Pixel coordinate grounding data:
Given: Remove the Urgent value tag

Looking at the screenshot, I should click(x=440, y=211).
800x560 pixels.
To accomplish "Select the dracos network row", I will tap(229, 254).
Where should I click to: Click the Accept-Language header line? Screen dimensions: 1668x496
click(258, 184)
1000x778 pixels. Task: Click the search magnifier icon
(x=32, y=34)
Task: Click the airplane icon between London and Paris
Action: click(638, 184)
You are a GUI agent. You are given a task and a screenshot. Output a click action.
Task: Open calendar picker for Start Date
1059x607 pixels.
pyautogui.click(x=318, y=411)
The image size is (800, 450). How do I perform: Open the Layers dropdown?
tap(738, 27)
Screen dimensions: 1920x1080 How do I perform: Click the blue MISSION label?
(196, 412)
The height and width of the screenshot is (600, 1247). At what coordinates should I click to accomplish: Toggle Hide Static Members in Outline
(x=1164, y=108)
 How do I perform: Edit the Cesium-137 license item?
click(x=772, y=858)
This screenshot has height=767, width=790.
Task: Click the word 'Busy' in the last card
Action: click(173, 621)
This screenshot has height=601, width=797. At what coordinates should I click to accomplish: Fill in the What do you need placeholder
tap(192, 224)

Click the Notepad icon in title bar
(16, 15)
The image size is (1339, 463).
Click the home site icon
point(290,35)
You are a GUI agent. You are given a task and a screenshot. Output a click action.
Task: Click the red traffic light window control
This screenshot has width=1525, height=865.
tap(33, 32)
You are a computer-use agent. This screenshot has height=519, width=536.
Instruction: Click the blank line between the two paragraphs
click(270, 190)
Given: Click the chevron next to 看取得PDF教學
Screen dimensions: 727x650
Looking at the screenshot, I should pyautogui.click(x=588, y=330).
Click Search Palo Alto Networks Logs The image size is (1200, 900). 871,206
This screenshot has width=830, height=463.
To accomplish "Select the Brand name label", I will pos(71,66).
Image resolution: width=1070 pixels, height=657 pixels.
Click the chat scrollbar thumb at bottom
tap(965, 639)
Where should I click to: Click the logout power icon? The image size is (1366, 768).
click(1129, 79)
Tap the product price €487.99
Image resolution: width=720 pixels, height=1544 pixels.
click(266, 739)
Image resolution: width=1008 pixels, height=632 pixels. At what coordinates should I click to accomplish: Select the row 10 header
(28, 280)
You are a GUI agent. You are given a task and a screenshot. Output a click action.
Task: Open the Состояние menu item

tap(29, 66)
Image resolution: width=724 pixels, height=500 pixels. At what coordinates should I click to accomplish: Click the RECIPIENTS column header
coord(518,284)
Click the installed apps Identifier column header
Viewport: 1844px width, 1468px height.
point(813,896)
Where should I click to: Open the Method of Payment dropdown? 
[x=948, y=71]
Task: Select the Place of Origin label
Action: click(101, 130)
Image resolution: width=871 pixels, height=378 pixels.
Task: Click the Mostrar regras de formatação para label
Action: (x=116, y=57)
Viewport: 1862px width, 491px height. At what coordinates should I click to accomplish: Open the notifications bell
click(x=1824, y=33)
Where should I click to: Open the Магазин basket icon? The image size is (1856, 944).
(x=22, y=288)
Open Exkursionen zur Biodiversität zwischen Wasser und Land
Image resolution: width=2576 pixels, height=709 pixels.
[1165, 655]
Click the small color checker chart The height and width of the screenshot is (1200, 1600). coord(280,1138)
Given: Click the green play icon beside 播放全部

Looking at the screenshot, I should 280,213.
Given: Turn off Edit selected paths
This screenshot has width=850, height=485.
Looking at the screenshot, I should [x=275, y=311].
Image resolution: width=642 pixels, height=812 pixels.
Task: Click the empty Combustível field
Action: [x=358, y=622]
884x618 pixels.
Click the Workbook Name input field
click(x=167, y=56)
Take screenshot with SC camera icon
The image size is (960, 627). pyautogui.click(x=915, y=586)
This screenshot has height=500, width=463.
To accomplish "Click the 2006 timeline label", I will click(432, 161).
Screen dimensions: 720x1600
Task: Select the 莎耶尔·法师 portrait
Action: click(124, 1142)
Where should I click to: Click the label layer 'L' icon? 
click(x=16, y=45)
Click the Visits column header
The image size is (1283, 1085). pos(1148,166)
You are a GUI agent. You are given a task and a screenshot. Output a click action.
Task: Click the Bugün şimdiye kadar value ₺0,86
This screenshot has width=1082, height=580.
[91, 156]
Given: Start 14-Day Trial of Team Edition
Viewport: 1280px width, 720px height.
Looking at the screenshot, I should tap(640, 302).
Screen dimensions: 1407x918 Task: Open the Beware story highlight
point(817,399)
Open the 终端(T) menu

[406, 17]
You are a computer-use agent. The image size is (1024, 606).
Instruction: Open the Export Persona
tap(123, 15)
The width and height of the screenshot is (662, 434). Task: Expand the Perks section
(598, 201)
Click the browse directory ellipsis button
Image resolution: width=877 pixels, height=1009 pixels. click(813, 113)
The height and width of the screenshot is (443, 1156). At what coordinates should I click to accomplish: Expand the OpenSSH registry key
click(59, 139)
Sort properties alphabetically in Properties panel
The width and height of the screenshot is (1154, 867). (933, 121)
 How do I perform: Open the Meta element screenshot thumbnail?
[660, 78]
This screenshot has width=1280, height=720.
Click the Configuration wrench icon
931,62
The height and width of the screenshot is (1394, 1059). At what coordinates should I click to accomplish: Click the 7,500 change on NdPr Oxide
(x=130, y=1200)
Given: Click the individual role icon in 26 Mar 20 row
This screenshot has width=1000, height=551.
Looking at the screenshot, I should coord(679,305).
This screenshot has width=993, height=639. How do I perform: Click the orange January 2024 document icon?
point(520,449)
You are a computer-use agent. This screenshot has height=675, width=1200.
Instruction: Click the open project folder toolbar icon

Aim of the task:
From the records above, pick out and copy each line holding the word "computer".

Task response:
You are a computer-use agent. This screenshot has height=519, width=536.
You are a computer-use agent. The image size is (1024, 606).
You are a computer-use agent. This screenshot has height=675, width=1200.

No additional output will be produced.